Courtesy of Julia Gallo
A new group on campus is collecting signatures for a petition that aims to eradicate student poverty and homelessness at San Diego State.
Students Overcoming Struggles, a student group that began about a month ago, has collected 200 signatures, co-chair Bo Elder said. The group’s goal is 2,000 signatures.
The group demands three actions from the university:
Establish a minimum wage of $15 an hour at SDSU, including the wage of student employees.
Repeal the Student Success Fee imposed in the fall of 2014.
Establish an on-campus resource center that provides emergency and long-term support for students facing food and housing instability.
The petition opens with research that suggests students struggling financially because of tuition is a growing problem. A California State University, Humbolt study included found one in five students said they regularly skip meals because they didn’t have enough money for food.
The petition has been gathering signatures since last week, and Diego said about 50 percent of all students who signed the petition so far have also marked “yes” in the section that asked if they would want to get involved.
The “Fight for 15” movement throughout the nation is an organized effort to raise the minimum wage to $15 per hour. It has gained attention and is part of the petition at SDSU.
The debate over the economic effectiveness of raising minimum wage has been argued over for years. Despite opposition, the fight to raise minimum wage has won over some politicians. Gov. Jerry Brown signed legislation in September of 2013 that will raise the minimum wage in California from $8 to $10 an hour by 2016.
Repealing the Success Fee
The Student Success Fee was implemented last semester after the Campus Fee Advisory Committee made its recommendation and SDSU President Elliot Hirshman approved it. The fee will be increased by $50 each semester until it reaches $200 per semester by the 2017-18 academic year.

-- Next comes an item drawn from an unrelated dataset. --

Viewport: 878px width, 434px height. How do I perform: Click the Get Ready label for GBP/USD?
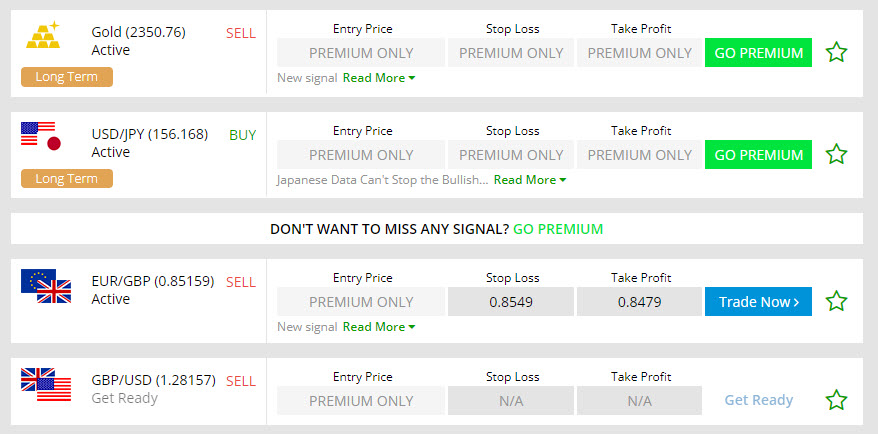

Recently two California State University Associated Students presidents resigned from their positions, both citing their administration’s use of money was a reason.
Jacob Bloom, the former A.S. president at Humboldt State University who resigned last year, said the Student Success Fees and other fees like it have become taxes on students, and that this could be detrimental to someone who is already struggling to pay for his or her education.
“It also directly impedes on students abilities to focus on their studies, by adding more stress and bills to pay, sucking up free time that could go into diving deeper into their studies or pursuing extracurricular activities, which directly hurts the state that set up the CSU to have an educated and democratic workforce,” Bloom said.
Gary Daniels, the former A.S. president at San Jose State who also resigned said that the “alternative consultation” process the Student Success Fee goes through removes the student’s basic democratic right to vote on the necessity of the fee.
“It allows campus administration to sit down with three or four A.S. members and decide a fee and amount, as opposed to having an entire student body of 30,000 vote,” Daniels said.
Starting a resource center
“We think it’s important that if these resources do exist, and we hope they do, to just make it easy and put them in one place,” Diego said.
SDSU has various programs that direct students toward scholarship opportunities and other financial aid assistance. Different financial aid offered by the school includes loans, work study, grants and scholarships. SDSU’s Guardian Scholars program assists homeless students, as well as those exiting the foster care system or wards of the court, through scholarships and on-campus housing.
The university did not return requests for comment by the time of publishing.
This article previously said Students Overcoming Struggles has collected 2,000 signatures and misidentified Bo Elder as Bo Diego. The Daily Aztec apologizes for any confusion this may have caused.